April 14, 2008. Nicholas Keung. Immigration/Diversity Reporter

Joaquin Ramirez is afraid to be sent home to his native El Salvador and face the three police officers that he claims raped him in a sugarcane field two years ago. The 39-year-old HIV-positive man said the accused perpetrators have visited his family and threatened to kill him because he infected them with the virus that causes AIDS. But the story of Ramirez, a closeted gay man, hasn’t impressed Canada’s Immigration and Refugee Board or a border service removal officer, who asked why he didn’t ask authorities back home for protection.


“I didn’t tell anyone that I was raped because I was too ashamed of myself.
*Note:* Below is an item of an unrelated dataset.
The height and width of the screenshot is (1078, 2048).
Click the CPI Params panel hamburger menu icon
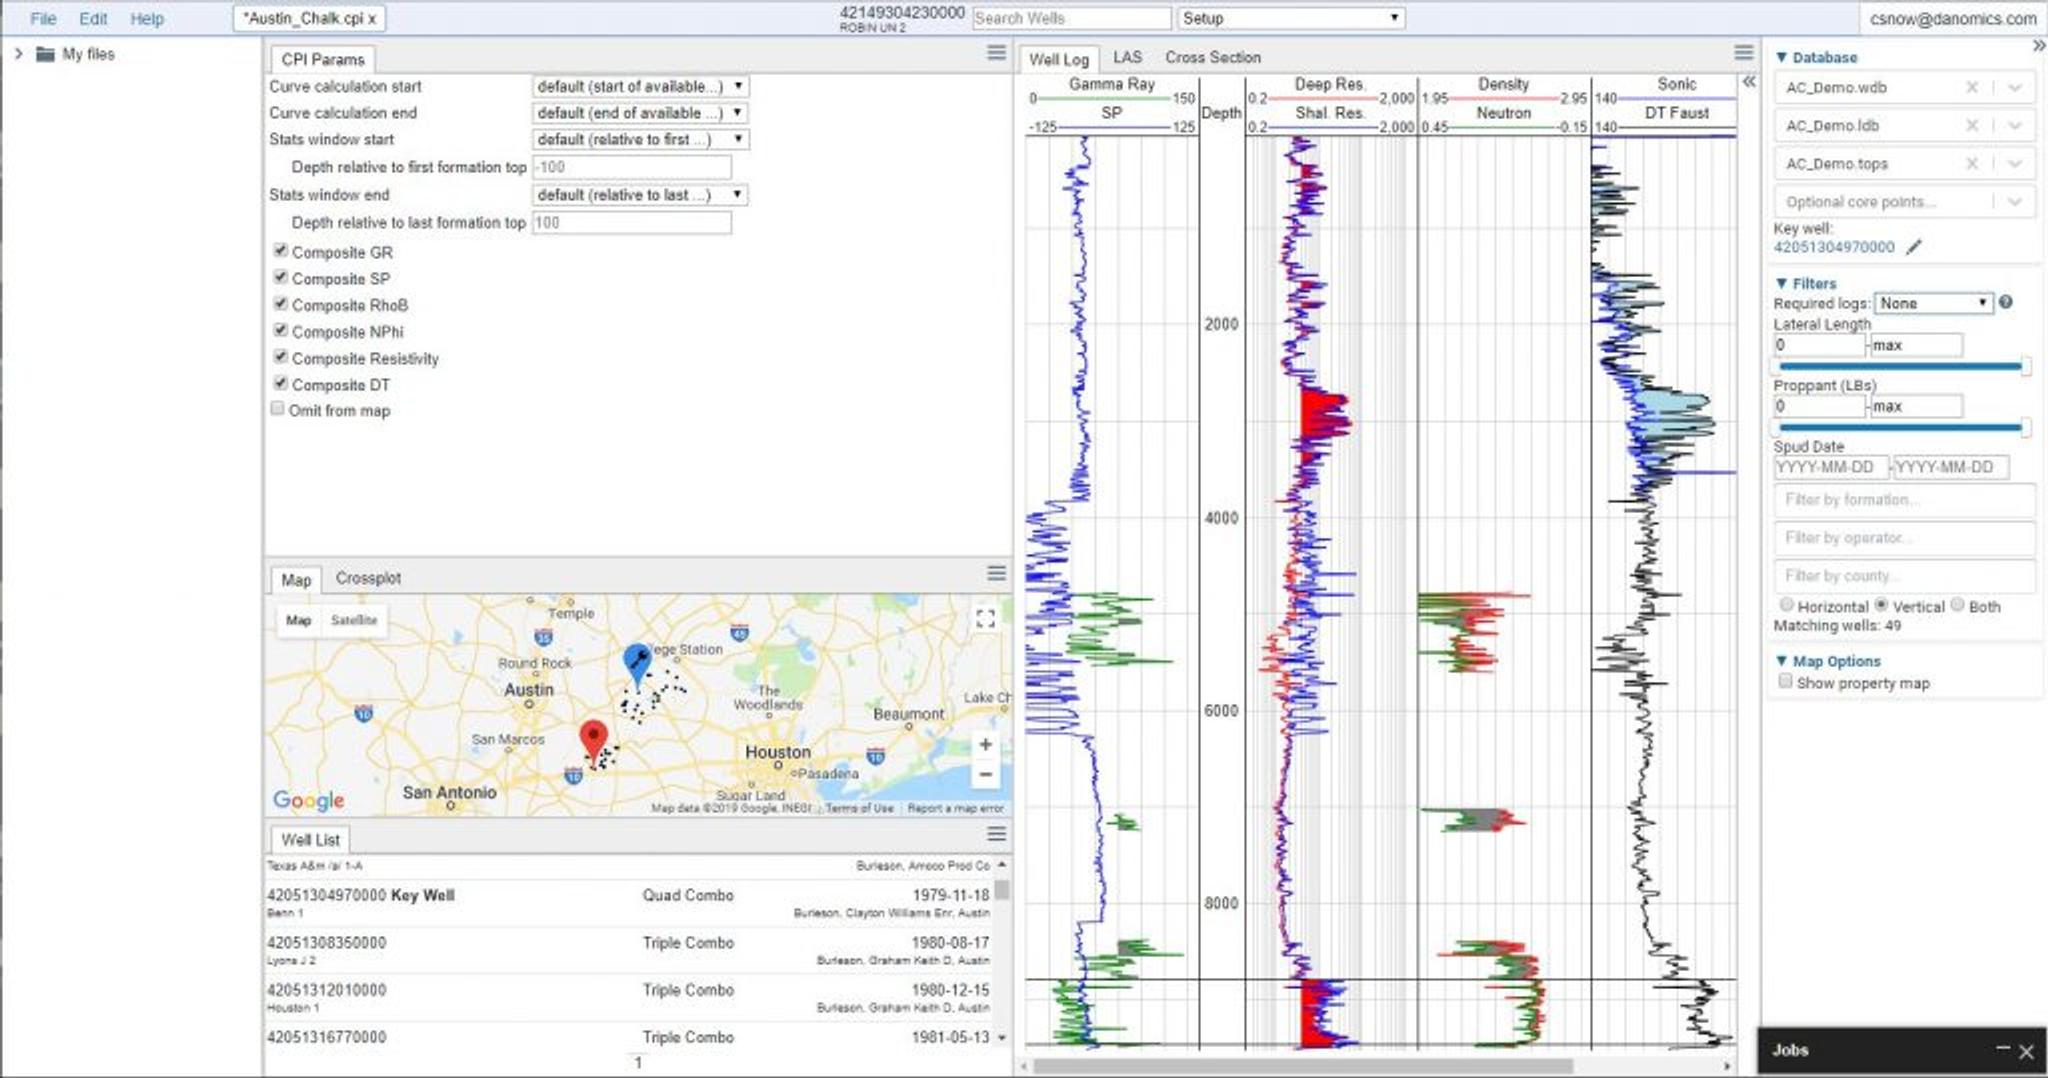[996, 53]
I didn’t tell the police. I didn’t tell the people in the hospital. I didn’t tell my own family,” explained the soft-spoken man, who took advantage of the 2006 HIV/AIDS conference in Toronto as a way out.
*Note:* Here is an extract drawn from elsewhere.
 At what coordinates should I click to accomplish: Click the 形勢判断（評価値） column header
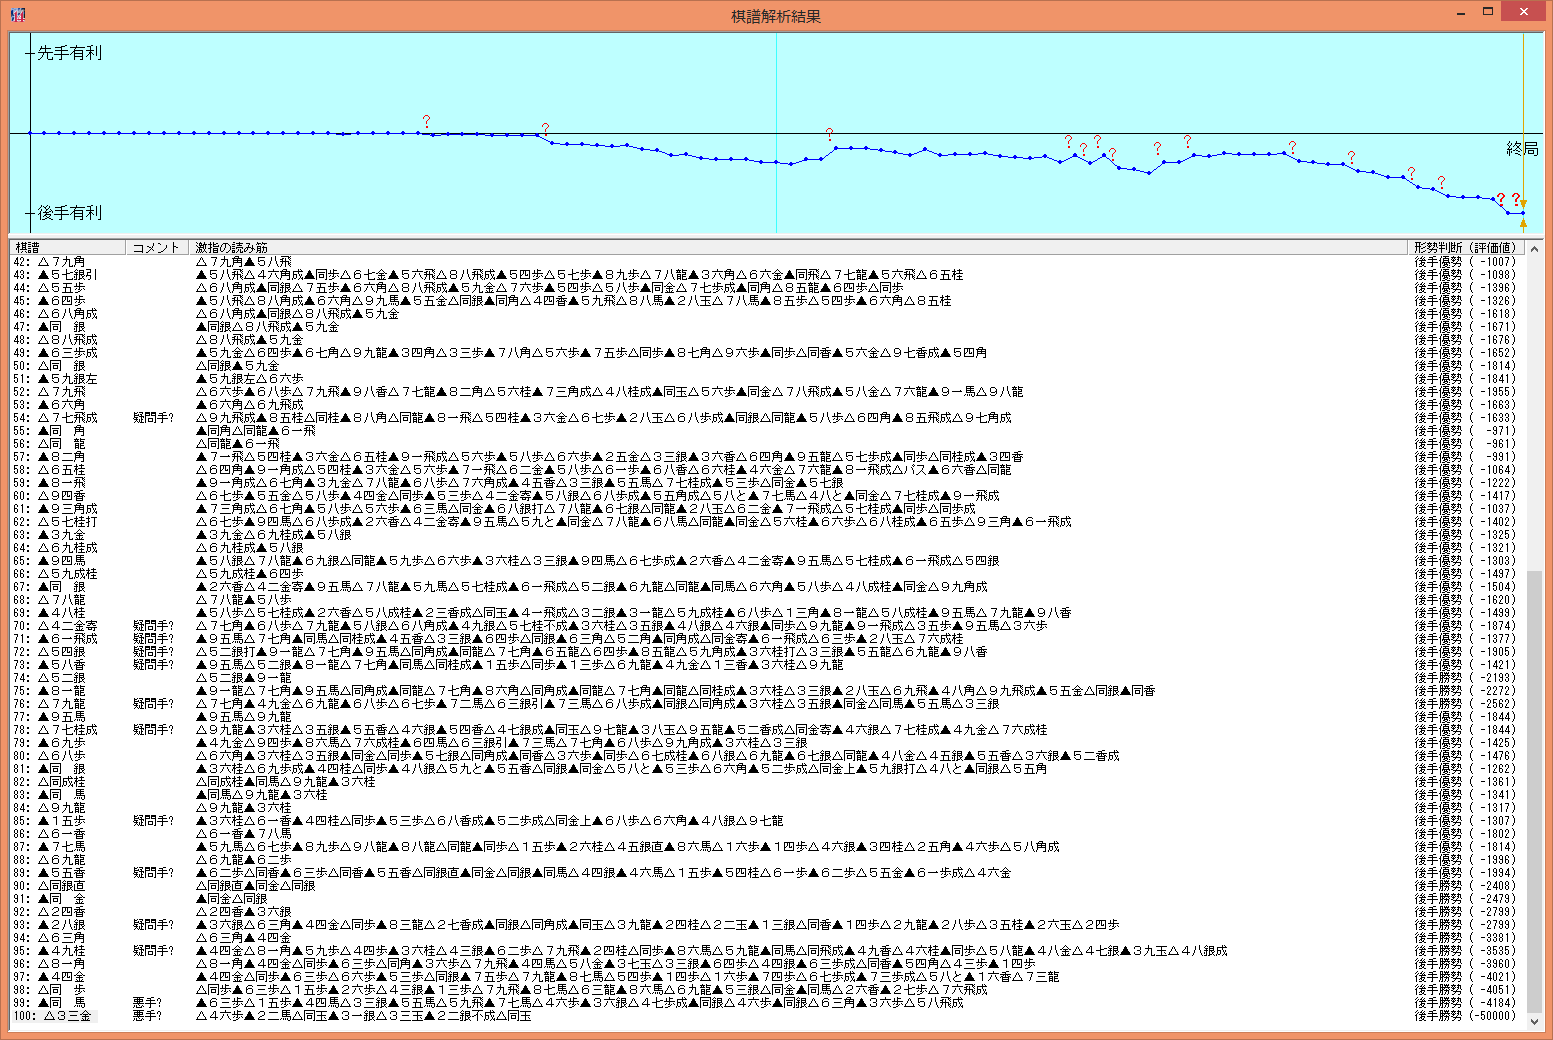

“How could I go to the same people and ask them to protect me when it’s the same people who did this to me?” asked Ramirez, before he started crying and had to stop the interview.

Unlike most of the estimated 160 AIDS conference delegates who successfully sought asylum in Canada in 2006, Ramirez is believed to be among a minority turned down, said Francisco Rico-Martinez, executive director of Toronto’s FCJ Refugee Centre.

“What we found shocking in Joaquin’s case is that the risk of being a gay person in El Salvador was not properly assessed in these decisions,” Rico-Martinez said.

Ramirez, a clothing and shoe vendor from San Salvador, was a volunteer outreach worker with the Young Men’s Christian Association and the Salvadoran Network of People Living with HIV/AIDS, with a mission to educate the public on safe sex and give out free condoms.

He said he was picked on by three drunken officers at an Aguilares restaurant on Jan. 13, 2006, and driven to a plantation field where the alleged assault took place.

“I took out some condoms in my bag and asked them to put them on because I was HIV-positive.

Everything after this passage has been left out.